El ex Ministro, Jefe de Gabinete y Senador, Rodolfo Terragno, presentó por estos días una propuesta de mediano plazo –largo, para la Argentina–, intentando cubrir el período que va desde el bicentenario del 25 de mayo al bicentenario del 9 de julio.

 

Se trata, básicamente, de un llamado a generar consensos básicos entre las distintas fuerzas políticas, tendientes a tener un norte claro en materia de educación, salud, justicia, economía y distribución social.

 

No es común en nuestro ámbito que un político que alcanzó posiciones de poder y que ya no forma parte activa de él, proponga ideas que lo excedan en el tiempo.

 

Por lo general, los ex ministros se reciclan en otros cargos, vuelven a sus tareas anteriores, mantienen su actividad a través de Fundaciones con objetivos diluidos o, en el mejor de los casos, se vuelcan a la academia o a dar charlas y conferencias destinadas al sector privado o a los gobiernos de otros países.

 

Terragno, sin embargo, logró con poco mostrarse como un hombre público que piensa en el destino del país, en los habitantes de hoy y en quienes quieran habitarlo en un futuro cercano. Un estadista, que le dicen.

 

Más allá de que se acuerde o no con su historial político, con sus posiciones, ideas, acciones, dichos, amistades y con su plan 2010-2016, lo cierto es que realizó un primer gran aporte en una materia que nuestro país viene postergando por décadas.

 

En efecto, desde hace años no sabemos hacia dónde vamos como nación.

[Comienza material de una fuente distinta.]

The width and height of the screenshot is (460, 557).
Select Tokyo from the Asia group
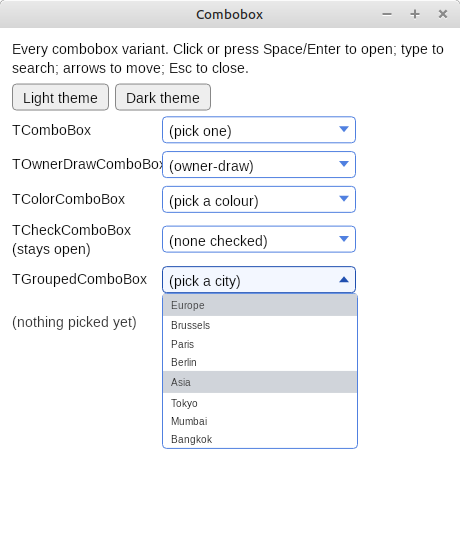[260, 403]
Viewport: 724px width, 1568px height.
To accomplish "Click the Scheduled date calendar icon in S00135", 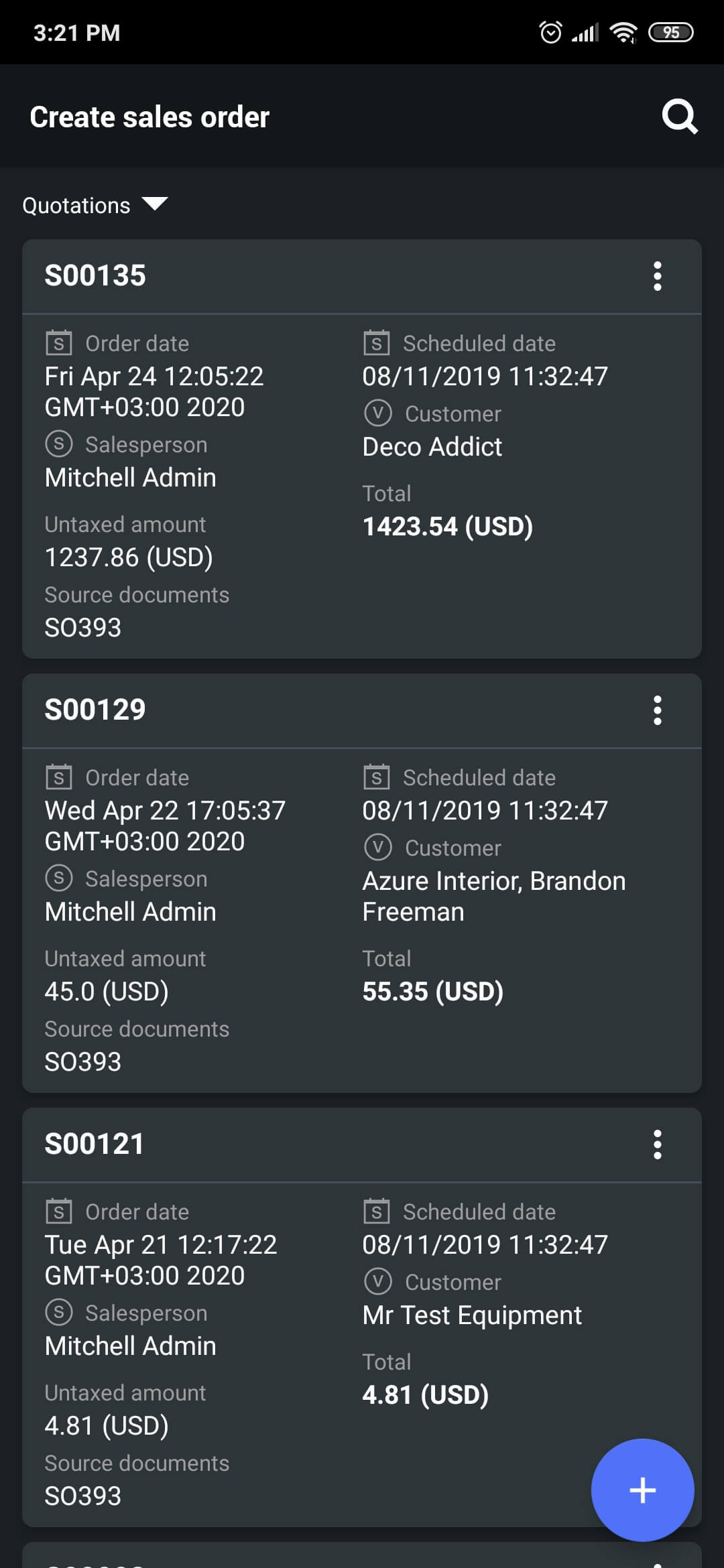I will click(x=376, y=342).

Toda política dura lo que un período presidencial, dos si hay reelección, menos si ‘pinta’ pegar un volantazo.

 

La inseguridad jurídica es reina de la Argentina debido, fundamentalmente, a la falta de consensos en cuanto a los objetivos principales que se ha dado el país. La falta de diálogo propia de este gobierno, encuentra sus correlatos en todos los que hubo en los últimos ochenta años.

 

Es claro que en seis años (suponiendo que un plan como el de Terragno se implemente), los cambios que se verían no serían radicales, pero sería tiempo de estabilidad suficiente como para que la raíz se fortalezca y el tallo comience a crecer.

 

Brasil, por caso, sigue esta filosofía. Lula mantuvo la línea de Cardoso y hoy se presentan como potencia mundial. Lo mismo puede decirse de Uruguay y de Chile, que fortalecen su liderazgo regional. Se trata de países con pasados y pasiones similares a las nuestras, pero con una racionalidad que por estas pampas parece escasear.

 

¿Será que ha llegado el tiempo de unir a los referentes de las distintas fuerzas y trazar el esquema de país en el que queremos vivir? ¿Alcanza solamente con la presencia de políticos, o es preciso sumar a los sindicatos, a los empresarios, a los intelectuales, a los líderes sociales?

 

Como sea, el paso dado es un comienzo, mucho mejor que la inmovilidad o el no hacer nada; infinitamente mejor que declamar y acusar, pero buscar en el fondo que otros hagan para que nada cambie.